# Directive:
Print the rows exactly, everything from the line containing "high (1066, 747)" down to the line containing "acknowledge (250, 747)", both included.

═══ Recorded data

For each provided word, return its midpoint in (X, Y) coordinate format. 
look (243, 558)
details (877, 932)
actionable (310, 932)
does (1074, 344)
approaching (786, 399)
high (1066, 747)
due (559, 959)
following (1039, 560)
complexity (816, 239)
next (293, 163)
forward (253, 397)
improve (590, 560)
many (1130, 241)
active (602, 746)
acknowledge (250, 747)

══════
═══ Recorded data

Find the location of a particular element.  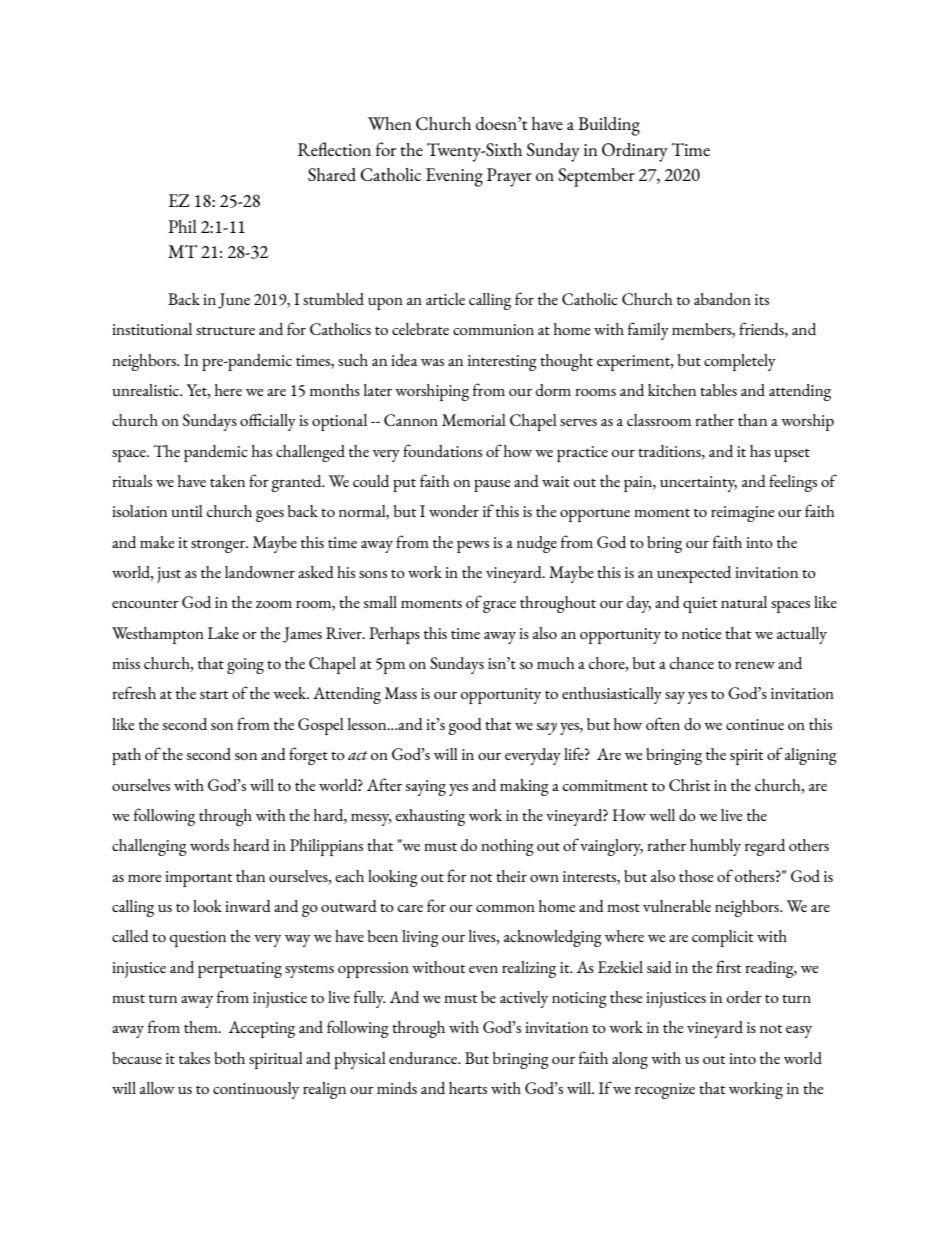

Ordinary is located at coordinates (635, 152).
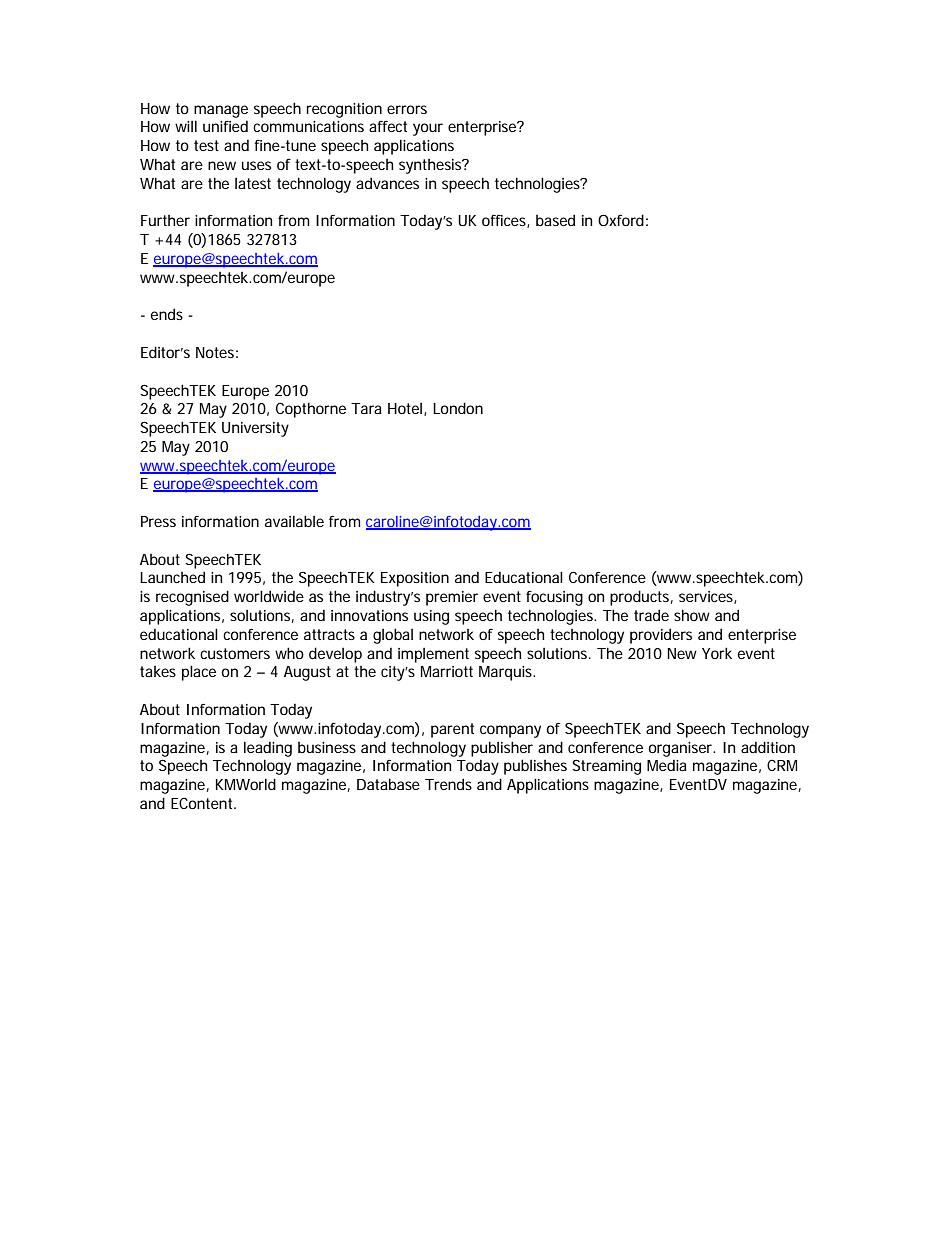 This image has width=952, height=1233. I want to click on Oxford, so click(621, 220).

══════
═══ Recorded data

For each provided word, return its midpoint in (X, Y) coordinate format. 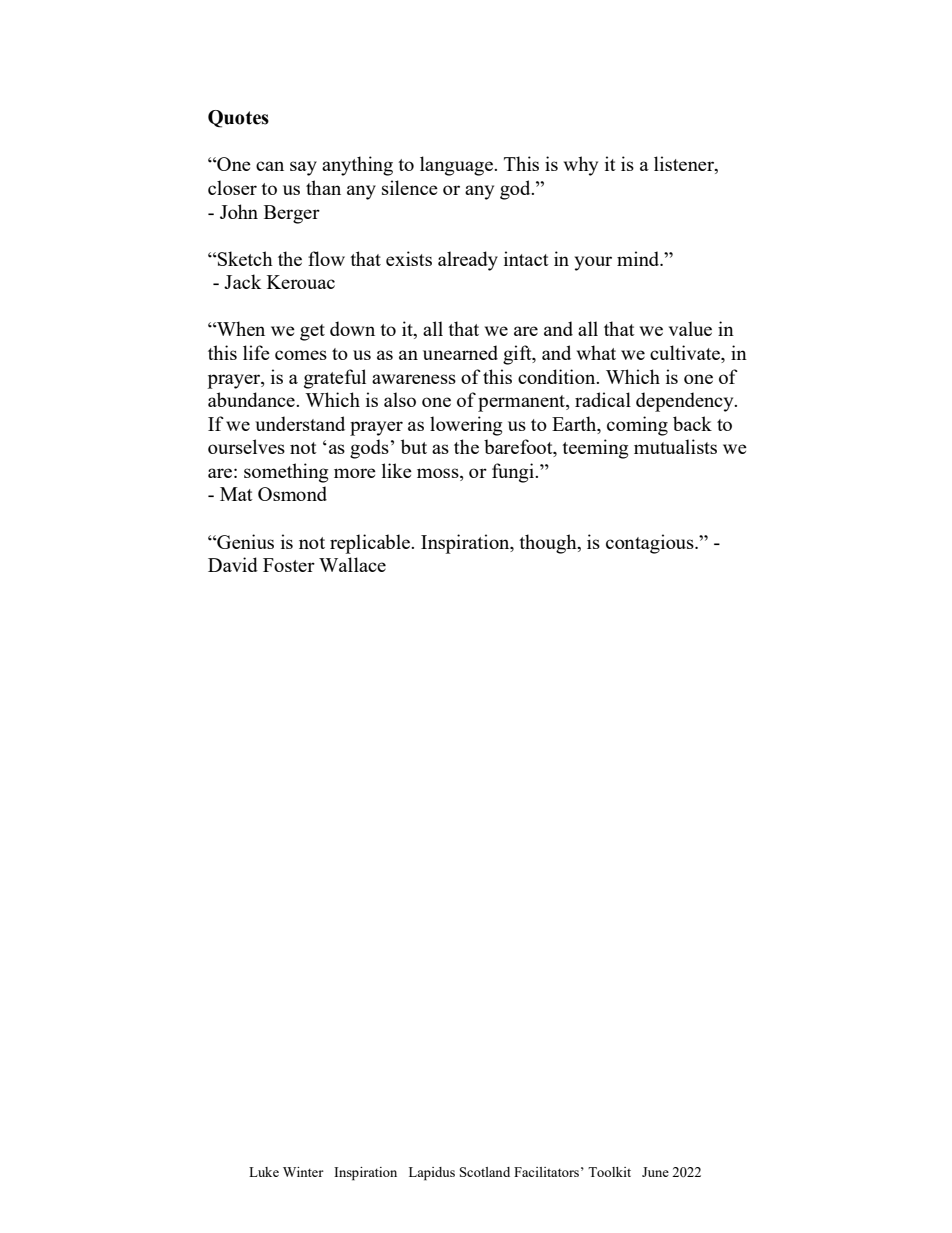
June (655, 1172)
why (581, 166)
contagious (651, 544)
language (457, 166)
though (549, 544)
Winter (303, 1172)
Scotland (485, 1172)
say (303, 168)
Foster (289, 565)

══════

# Result for this exercise:
high (1066, 747)
due (559, 959)
following (1039, 560)
complexity (816, 239)
next (293, 163)
forward (253, 397)
improve (590, 560)
many (1130, 241)
active (602, 746)
acknowledge (250, 747)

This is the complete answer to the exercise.